### Work item:
Give back the full listing exactly as written.

### Task inputs:
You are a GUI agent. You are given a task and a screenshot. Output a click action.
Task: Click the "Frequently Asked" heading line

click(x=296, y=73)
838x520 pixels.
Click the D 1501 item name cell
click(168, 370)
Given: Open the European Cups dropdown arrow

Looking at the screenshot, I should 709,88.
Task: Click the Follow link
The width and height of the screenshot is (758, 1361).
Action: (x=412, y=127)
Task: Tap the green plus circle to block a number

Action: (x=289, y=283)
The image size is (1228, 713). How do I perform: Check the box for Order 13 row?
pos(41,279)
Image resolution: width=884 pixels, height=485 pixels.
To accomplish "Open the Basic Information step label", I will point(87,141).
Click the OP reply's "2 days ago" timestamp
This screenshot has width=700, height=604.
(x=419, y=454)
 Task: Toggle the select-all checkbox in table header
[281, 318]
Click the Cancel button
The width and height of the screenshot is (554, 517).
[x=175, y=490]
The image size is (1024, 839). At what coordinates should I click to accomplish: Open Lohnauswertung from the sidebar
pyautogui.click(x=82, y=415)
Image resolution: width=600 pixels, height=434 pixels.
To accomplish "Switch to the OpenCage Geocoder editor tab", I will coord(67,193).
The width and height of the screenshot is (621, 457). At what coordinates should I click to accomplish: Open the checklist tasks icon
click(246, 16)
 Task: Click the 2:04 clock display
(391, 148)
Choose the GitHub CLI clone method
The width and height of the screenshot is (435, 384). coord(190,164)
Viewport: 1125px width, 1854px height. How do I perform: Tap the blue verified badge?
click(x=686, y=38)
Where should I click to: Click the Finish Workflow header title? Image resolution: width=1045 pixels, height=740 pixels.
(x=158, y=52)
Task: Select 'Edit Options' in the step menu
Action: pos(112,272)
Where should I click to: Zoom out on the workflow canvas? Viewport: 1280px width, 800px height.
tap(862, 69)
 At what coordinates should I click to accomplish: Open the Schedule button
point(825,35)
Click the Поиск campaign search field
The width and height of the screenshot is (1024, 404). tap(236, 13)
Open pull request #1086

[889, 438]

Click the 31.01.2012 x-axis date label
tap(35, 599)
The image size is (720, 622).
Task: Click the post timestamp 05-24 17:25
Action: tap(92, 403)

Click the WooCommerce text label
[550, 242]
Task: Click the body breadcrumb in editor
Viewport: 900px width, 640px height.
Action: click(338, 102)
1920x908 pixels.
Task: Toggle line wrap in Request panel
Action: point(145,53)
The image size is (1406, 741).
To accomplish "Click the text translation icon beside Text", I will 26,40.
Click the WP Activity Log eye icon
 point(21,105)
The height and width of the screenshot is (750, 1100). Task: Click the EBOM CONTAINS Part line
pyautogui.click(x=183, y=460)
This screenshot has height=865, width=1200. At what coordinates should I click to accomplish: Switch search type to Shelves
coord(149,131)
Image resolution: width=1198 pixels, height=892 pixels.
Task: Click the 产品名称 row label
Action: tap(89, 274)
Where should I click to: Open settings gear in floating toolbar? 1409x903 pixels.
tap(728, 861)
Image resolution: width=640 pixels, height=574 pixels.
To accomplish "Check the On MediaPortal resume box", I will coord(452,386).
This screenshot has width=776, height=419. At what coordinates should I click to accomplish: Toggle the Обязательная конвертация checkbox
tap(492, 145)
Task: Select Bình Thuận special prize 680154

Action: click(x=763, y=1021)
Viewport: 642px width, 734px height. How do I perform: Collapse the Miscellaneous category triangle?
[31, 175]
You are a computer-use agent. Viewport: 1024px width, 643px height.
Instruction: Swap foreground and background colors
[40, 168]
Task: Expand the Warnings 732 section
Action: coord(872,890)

### The completed task:
You are a GUI agent. You are given a task and a screenshot. Output a click action.
Task: Click the "Frequently Asked" heading line

click(x=296, y=73)
838x520 pixels.
Click the D 1501 item name cell
click(168, 370)
Given: Open the European Cups dropdown arrow

Looking at the screenshot, I should 709,88.
Task: Click the Follow link
The width and height of the screenshot is (758, 1361).
Action: (x=412, y=127)
Task: Tap the green plus circle to block a number

Action: (x=289, y=283)
The image size is (1228, 713). How do I perform: Check the box for Order 13 row?
pos(41,279)
Image resolution: width=884 pixels, height=485 pixels.
To accomplish "Open the Basic Information step label", I will point(87,141).
Click the OP reply's "2 days ago" timestamp
This screenshot has width=700, height=604.
(x=419, y=454)
 Task: Toggle the select-all checkbox in table header
[281, 318]
Click the Cancel button
The width and height of the screenshot is (554, 517).
[x=175, y=490]
The image size is (1024, 839). At what coordinates should I click to accomplish: Open Lohnauswertung from the sidebar
pyautogui.click(x=82, y=415)
Image resolution: width=600 pixels, height=434 pixels.
To accomplish "Switch to the OpenCage Geocoder editor tab", I will coord(67,193).
The width and height of the screenshot is (621, 457). At what coordinates should I click to accomplish: Open the checklist tasks icon
click(246, 16)
 Task: Click the 2:04 clock display
(391, 148)
Choose the GitHub CLI clone method
The width and height of the screenshot is (435, 384). coord(190,164)
Viewport: 1125px width, 1854px height. How do I perform: Tap the blue verified badge?
click(x=686, y=38)
Where should I click to: Click the Finish Workflow header title? Image resolution: width=1045 pixels, height=740 pixels.
(x=158, y=52)
Task: Select 'Edit Options' in the step menu
Action: pos(112,272)
Where should I click to: Zoom out on the workflow canvas? Viewport: 1280px width, 800px height.
tap(862, 69)
 At what coordinates should I click to accomplish: Open the Schedule button
point(825,35)
Click the Поиск campaign search field
The width and height of the screenshot is (1024, 404). tap(236, 13)
Open pull request #1086

[889, 438]

Click the 31.01.2012 x-axis date label
tap(35, 599)
The image size is (720, 622).
Task: Click the post timestamp 05-24 17:25
Action: tap(92, 403)

Click the WooCommerce text label
[550, 242]
Task: Click the body breadcrumb in editor
Viewport: 900px width, 640px height.
Action: click(338, 102)
1920x908 pixels.
Task: Toggle line wrap in Request panel
Action: point(145,53)
The image size is (1406, 741).
To accomplish "Click the text translation icon beside Text", I will 26,40.
Click the WP Activity Log eye icon
 point(21,105)
The height and width of the screenshot is (750, 1100). Task: Click the EBOM CONTAINS Part line
pyautogui.click(x=183, y=460)
This screenshot has height=865, width=1200. At what coordinates should I click to accomplish: Switch search type to Shelves
coord(149,131)
Image resolution: width=1198 pixels, height=892 pixels.
Task: Click the 产品名称 row label
Action: tap(89, 274)
Where should I click to: Open settings gear in floating toolbar? 1409x903 pixels.
tap(728, 861)
Image resolution: width=640 pixels, height=574 pixels.
To accomplish "Check the On MediaPortal resume box", I will coord(452,386).
This screenshot has width=776, height=419. At what coordinates should I click to accomplish: Toggle the Обязательная конвертация checkbox
tap(492, 145)
Task: Select Bình Thuận special prize 680154

Action: click(x=763, y=1021)
Viewport: 642px width, 734px height. How do I perform: Collapse the Miscellaneous category triangle?
[31, 175]
You are a computer-use agent. Viewport: 1024px width, 643px height.
Instruction: Swap foreground and background colors
[40, 168]
Task: Expand the Warnings 732 section
Action: coord(872,890)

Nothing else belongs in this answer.